Treatment with TO901317, a synthetic liver X receptor agonist, reduces brain damage and attenuates neuroinflammation in experimental intracerebral hemorrhage.

BACKGROUND: Intracerebral hemorrhage (ICH) induces a series of inflammatory processes that contribute to neuronal damage and neurological deterioration. Liver X receptors (LXRs) are nuclear receptors that negatively regulate transcriptional processes involved in inflammatory responses, but their role in the pathology following ICH remains unclear.

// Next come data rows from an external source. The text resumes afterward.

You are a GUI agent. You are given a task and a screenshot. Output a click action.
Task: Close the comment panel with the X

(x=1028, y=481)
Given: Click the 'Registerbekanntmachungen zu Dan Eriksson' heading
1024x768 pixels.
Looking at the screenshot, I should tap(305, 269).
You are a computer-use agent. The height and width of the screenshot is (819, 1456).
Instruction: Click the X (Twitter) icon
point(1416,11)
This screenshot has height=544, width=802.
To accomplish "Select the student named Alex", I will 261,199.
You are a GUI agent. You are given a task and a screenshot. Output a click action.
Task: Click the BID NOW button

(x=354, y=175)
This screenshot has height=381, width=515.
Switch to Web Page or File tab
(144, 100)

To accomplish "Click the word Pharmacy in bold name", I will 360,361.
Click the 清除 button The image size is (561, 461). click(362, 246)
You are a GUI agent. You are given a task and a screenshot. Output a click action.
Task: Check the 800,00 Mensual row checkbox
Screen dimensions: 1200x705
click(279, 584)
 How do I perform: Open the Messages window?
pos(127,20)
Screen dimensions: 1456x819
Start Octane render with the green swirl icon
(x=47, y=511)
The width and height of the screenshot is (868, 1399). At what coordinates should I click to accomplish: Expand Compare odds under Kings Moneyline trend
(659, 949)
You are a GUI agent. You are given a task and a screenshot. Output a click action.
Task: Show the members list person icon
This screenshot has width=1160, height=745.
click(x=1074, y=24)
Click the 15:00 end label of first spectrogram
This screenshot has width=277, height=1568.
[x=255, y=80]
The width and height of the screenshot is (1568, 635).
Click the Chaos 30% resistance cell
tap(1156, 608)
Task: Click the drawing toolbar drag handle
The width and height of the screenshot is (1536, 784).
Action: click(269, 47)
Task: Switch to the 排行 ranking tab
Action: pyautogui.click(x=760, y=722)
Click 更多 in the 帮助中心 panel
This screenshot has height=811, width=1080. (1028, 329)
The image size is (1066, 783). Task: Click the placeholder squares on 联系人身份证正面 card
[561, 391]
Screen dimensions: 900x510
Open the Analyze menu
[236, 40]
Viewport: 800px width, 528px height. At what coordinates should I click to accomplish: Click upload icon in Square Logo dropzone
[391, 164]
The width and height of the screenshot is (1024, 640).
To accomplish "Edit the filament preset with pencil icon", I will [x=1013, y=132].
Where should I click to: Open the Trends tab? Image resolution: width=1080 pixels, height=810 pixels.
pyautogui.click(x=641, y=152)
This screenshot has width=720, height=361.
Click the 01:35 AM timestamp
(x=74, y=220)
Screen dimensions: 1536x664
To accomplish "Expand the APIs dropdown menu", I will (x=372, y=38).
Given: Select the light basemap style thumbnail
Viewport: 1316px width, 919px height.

The present study investigated the neuroprotective effects and anti-inflammatory actions of TO901317, a synthetic LXR agonist, in a model of collagenase-induced ICH and in microglial cultures. METHODS: Mice subjected to collagenase-induced ICH injury were injected with either TO901317 (30 mg/kg) or vehicle 10 min after ICH and subsequently daily for 2 days. Behavioral studies, histology analysis, and assessments of hematoma volumes, brain water content, and blood-brain barrier (BBB) permeability were performed. The protein expression of LXR-α, LXR-β, ATP binding cassette transporter-1 (ABCA-1), and inflammatory molecules was analyzed. The anti-inflammatory mechanism of TO901317 was investigated in cultured microglia that were stimulated with either lipopolysaccharide (LPS) or thrombin. RESULTS: ICH induced an increase in LXR-α protein levels in the hemorrhagic hemisphere at 6 h whereas LXR-β expression remained unaffected. Both LXR-α and LXR-β were expressed in neurons and microglia in the peri-ICH region and but rarely in astrocytes. TO901317 significantly attenuated functional deficits and brain damage up to 28 days post-ICH. TO901317 also reduced neuronal death, BBB disruption, and brain edema at day 4 post-ICH. These changes were associated with marked reductions in microglial activation, neutrophil infiltration, and expression levels of inflammatory mediators at 4 and 7 days. However, TO901317 had no effect on matrix metalloproteinase-9 activity. In BV2 microglial cultures, TO901317 attenuated LPS- and thrombin-stimulated nitric oxide production and reduced LPS-induced p38, JNK, MAPK, and nuclear factor-kappa B (NF-κB) signaling. Moreover, delaying administration of TO901317 to 3 h post-ICH reduced brain tissue damage and neuronal death. CONCLUSIONS: Our results suggest that enhancing LXR activation may provide a potential therapy for ICH by modulating the cytotoxic functions of microglia.